> Instructions to follow
Whatever the records contain, reproduce all of them exactly.

> Source data
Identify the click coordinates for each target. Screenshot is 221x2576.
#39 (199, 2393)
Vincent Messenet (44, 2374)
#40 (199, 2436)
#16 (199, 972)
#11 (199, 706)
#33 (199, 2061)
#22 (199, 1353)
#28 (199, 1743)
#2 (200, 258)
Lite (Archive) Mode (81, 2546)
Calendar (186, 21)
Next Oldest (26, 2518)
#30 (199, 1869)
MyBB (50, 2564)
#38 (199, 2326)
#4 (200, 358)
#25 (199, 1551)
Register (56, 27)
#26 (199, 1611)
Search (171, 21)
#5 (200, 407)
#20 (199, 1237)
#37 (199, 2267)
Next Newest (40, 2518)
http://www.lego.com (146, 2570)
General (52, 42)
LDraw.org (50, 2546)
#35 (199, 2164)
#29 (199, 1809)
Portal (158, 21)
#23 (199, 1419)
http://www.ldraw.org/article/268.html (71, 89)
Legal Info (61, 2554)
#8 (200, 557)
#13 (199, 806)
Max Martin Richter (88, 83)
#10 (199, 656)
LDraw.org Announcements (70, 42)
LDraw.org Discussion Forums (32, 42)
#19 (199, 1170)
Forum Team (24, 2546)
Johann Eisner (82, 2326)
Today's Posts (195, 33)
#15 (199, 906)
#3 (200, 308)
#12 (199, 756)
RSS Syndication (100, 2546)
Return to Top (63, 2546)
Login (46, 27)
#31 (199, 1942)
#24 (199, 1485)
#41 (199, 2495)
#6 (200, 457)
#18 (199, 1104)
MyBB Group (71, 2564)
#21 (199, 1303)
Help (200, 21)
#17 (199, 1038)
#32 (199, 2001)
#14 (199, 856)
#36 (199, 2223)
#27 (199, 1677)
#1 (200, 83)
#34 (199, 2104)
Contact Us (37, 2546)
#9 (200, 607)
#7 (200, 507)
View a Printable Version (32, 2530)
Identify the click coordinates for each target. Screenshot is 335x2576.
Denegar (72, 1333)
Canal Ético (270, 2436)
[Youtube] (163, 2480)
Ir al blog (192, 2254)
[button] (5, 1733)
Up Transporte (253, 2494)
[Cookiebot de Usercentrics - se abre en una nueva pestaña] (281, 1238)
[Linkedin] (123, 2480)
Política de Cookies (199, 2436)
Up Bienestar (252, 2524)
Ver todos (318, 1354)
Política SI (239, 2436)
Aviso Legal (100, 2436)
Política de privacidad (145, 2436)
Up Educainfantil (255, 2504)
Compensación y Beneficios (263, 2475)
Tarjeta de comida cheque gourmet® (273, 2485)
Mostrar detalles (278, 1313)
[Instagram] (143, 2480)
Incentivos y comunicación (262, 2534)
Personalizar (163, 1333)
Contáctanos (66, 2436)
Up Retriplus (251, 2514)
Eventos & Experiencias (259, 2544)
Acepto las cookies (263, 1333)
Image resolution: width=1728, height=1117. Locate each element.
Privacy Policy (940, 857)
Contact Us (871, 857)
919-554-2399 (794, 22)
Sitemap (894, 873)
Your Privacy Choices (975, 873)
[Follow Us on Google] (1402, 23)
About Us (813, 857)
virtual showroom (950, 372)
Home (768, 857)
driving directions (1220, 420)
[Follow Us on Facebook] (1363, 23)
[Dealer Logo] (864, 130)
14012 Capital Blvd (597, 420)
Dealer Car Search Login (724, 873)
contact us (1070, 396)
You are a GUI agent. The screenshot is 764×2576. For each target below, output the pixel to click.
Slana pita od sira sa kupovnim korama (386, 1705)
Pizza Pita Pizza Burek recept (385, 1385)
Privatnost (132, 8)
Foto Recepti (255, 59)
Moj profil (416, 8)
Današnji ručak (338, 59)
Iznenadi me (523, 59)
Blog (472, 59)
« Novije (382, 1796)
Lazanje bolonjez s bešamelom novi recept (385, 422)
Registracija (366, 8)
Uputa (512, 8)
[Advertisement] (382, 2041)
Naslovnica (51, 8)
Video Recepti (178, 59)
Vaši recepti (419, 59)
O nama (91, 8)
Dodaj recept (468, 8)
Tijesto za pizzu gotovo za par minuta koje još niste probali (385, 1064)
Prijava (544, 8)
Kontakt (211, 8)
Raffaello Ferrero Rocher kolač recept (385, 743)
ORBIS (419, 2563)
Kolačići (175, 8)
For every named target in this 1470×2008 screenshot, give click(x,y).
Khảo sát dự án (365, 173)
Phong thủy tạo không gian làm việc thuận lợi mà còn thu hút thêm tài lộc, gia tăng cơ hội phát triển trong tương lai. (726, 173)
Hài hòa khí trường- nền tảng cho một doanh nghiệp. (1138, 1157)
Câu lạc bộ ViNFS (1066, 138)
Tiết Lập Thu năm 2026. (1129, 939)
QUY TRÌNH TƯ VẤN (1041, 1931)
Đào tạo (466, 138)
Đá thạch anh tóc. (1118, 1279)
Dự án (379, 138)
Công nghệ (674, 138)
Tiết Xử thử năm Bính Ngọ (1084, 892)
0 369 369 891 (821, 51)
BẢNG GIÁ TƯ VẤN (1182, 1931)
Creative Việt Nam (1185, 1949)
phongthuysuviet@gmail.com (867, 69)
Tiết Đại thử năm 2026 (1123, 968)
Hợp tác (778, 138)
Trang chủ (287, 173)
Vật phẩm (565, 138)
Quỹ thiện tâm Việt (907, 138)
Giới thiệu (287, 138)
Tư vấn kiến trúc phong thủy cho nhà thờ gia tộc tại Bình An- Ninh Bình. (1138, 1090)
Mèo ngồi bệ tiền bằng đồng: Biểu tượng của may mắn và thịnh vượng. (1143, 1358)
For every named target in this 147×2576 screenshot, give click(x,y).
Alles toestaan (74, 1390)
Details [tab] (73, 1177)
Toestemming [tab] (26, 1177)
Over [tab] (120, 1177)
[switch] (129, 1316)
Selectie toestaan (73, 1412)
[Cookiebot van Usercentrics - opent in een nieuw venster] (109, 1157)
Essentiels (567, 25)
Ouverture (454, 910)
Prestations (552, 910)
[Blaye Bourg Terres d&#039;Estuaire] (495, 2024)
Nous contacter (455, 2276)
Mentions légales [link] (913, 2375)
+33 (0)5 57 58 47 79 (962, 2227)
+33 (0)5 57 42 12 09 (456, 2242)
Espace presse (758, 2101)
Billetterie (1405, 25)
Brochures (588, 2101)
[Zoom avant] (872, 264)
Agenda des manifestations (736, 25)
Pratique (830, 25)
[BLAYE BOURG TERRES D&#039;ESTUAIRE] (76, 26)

> Finished task
Identify the click coordinates for each target. Screenshot is 221x2576.
#39 (199, 2393)
Vincent Messenet (44, 2374)
#40 (199, 2436)
#16 (199, 972)
#11 (199, 706)
#33 (199, 2061)
#22 (199, 1353)
#28 (199, 1743)
#2 (200, 258)
Lite (Archive) Mode (81, 2546)
Calendar (186, 21)
Next Oldest (26, 2518)
#30 (199, 1869)
MyBB (50, 2564)
#38 (199, 2326)
#4 (200, 358)
#25 (199, 1551)
Register (56, 27)
#26 (199, 1611)
Search (171, 21)
#5 (200, 407)
#20 (199, 1237)
#37 (199, 2267)
Next Newest (40, 2518)
http://www.lego.com (146, 2570)
General (52, 42)
LDraw.org (50, 2546)
#35 (199, 2164)
#29 (199, 1809)
Portal (158, 21)
#23 (199, 1419)
http://www.ldraw.org/article/268.html (71, 89)
Legal Info (61, 2554)
#8 (200, 557)
#13 (199, 806)
Max Martin Richter (88, 83)
#10 (199, 656)
LDraw.org Announcements (70, 42)
LDraw.org Discussion Forums (32, 42)
#19 (199, 1170)
Forum Team (24, 2546)
Johann Eisner (82, 2326)
Today's Posts (195, 33)
#15 (199, 906)
#3 (200, 308)
#12 (199, 756)
RSS Syndication (100, 2546)
Return to Top (63, 2546)
Login (46, 27)
#31 (199, 1942)
#24 (199, 1485)
#41 (199, 2495)
#6 (200, 457)
#18 (199, 1104)
MyBB Group (71, 2564)
#21 (199, 1303)
Help (200, 21)
#17 (199, 1038)
#32 (199, 2001)
#14 (199, 856)
#36 (199, 2223)
#27 (199, 1677)
#1 (200, 83)
#34 (199, 2104)
Contact Us (37, 2546)
#9 (200, 607)
#7 (200, 507)
View a Printable Version (32, 2530)
Identify the click coordinates for each target. Screenshot is 335x2576.
Denegar (72, 1333)
Canal Ético (270, 2436)
[Youtube] (163, 2480)
Ir al blog (192, 2254)
[button] (5, 1733)
Up Transporte (253, 2494)
[Cookiebot de Usercentrics - se abre en una nueva pestaña] (281, 1238)
[Linkedin] (123, 2480)
Política de Cookies (199, 2436)
Up Bienestar (252, 2524)
Ver todos (318, 1354)
Política SI (239, 2436)
Aviso Legal (100, 2436)
Política de privacidad (145, 2436)
Up Educainfantil (255, 2504)
Compensación y Beneficios (263, 2475)
Tarjeta de comida cheque gourmet® (273, 2485)
Mostrar detalles (278, 1313)
[Instagram] (143, 2480)
Incentivos y comunicación (262, 2534)
Personalizar (163, 1333)
Contáctanos (66, 2436)
Up Retriplus (251, 2514)
Eventos & Experiencias (259, 2544)
Acepto las cookies (263, 1333)
Image resolution: width=1728, height=1117. Locate each element.
Privacy Policy (940, 857)
Contact Us (871, 857)
919-554-2399 (794, 22)
Sitemap (894, 873)
Your Privacy Choices (975, 873)
[Follow Us on Google] (1402, 23)
About Us (813, 857)
virtual showroom (950, 372)
Home (768, 857)
driving directions (1220, 420)
[Follow Us on Facebook] (1363, 23)
[Dealer Logo] (864, 130)
14012 Capital Blvd (597, 420)
Dealer Car Search Login (724, 873)
contact us (1070, 396)
You are a GUI agent. The screenshot is 764×2576. For each target below, output the pixel to click.
Slana pita od sira sa kupovnim korama (386, 1705)
Pizza Pita Pizza Burek recept (385, 1385)
Privatnost (132, 8)
Foto Recepti (255, 59)
Moj profil (416, 8)
Današnji ručak (338, 59)
Iznenadi me (523, 59)
Blog (472, 59)
« Novije (382, 1796)
Lazanje bolonjez s bešamelom novi recept (385, 422)
Registracija (366, 8)
Uputa (512, 8)
[Advertisement] (382, 2041)
Naslovnica (51, 8)
Video Recepti (178, 59)
Vaši recepti (419, 59)
O nama (91, 8)
Dodaj recept (468, 8)
Tijesto za pizzu gotovo za par minuta koje još niste probali (385, 1064)
Prijava (544, 8)
Kontakt (211, 8)
Raffaello Ferrero Rocher kolač recept (385, 743)
ORBIS (419, 2563)
Kolačići (175, 8)
For every named target in this 1470×2008 screenshot, give click(x,y).
Khảo sát dự án (365, 173)
Phong thủy tạo không gian làm việc thuận lợi mà còn thu hút thêm tài lộc, gia tăng cơ hội phát triển trong tương lai. (726, 173)
Hài hòa khí trường- nền tảng cho một doanh nghiệp. (1138, 1157)
Câu lạc bộ ViNFS (1066, 138)
Tiết Lập Thu năm 2026. (1129, 939)
QUY TRÌNH TƯ VẤN (1041, 1931)
Đào tạo (466, 138)
Đá thạch anh tóc. (1118, 1279)
Dự án (379, 138)
Công nghệ (674, 138)
Tiết Xử thử năm Bính Ngọ (1084, 892)
0 369 369 891 (821, 51)
BẢNG GIÁ TƯ VẤN (1182, 1931)
Creative Việt Nam (1185, 1949)
phongthuysuviet@gmail.com (867, 69)
Tiết Đại thử năm 2026 (1123, 968)
Hợp tác (778, 138)
Trang chủ (287, 173)
Vật phẩm (565, 138)
Quỹ thiện tâm Việt (907, 138)
Giới thiệu (287, 138)
Tư vấn kiến trúc phong thủy cho nhà thờ gia tộc tại Bình An- Ninh Bình. (1138, 1090)
Mèo ngồi bệ tiền bằng đồng: Biểu tượng của may mắn và thịnh vượng. (1143, 1358)
For every named target in this 147×2576 screenshot, give click(x,y).
Alles toestaan (74, 1390)
Details [tab] (73, 1177)
Toestemming [tab] (26, 1177)
Over [tab] (120, 1177)
[switch] (129, 1316)
Selectie toestaan (73, 1412)
[Cookiebot van Usercentrics - opent in een nieuw venster] (109, 1157)
Essentiels (567, 25)
Ouverture (454, 910)
Prestations (552, 910)
[Blaye Bourg Terres d&#039;Estuaire] (495, 2024)
Nous contacter (455, 2276)
Mentions légales [link] (913, 2375)
+33 (0)5 57 58 47 79 (962, 2227)
+33 (0)5 57 42 12 09 (456, 2242)
Espace presse (758, 2101)
Billetterie (1405, 25)
Brochures (588, 2101)
[Zoom avant] (872, 264)
Agenda des manifestations (736, 25)
Pratique (830, 25)
[BLAYE BOURG TERRES D&#039;ESTUAIRE] (76, 26)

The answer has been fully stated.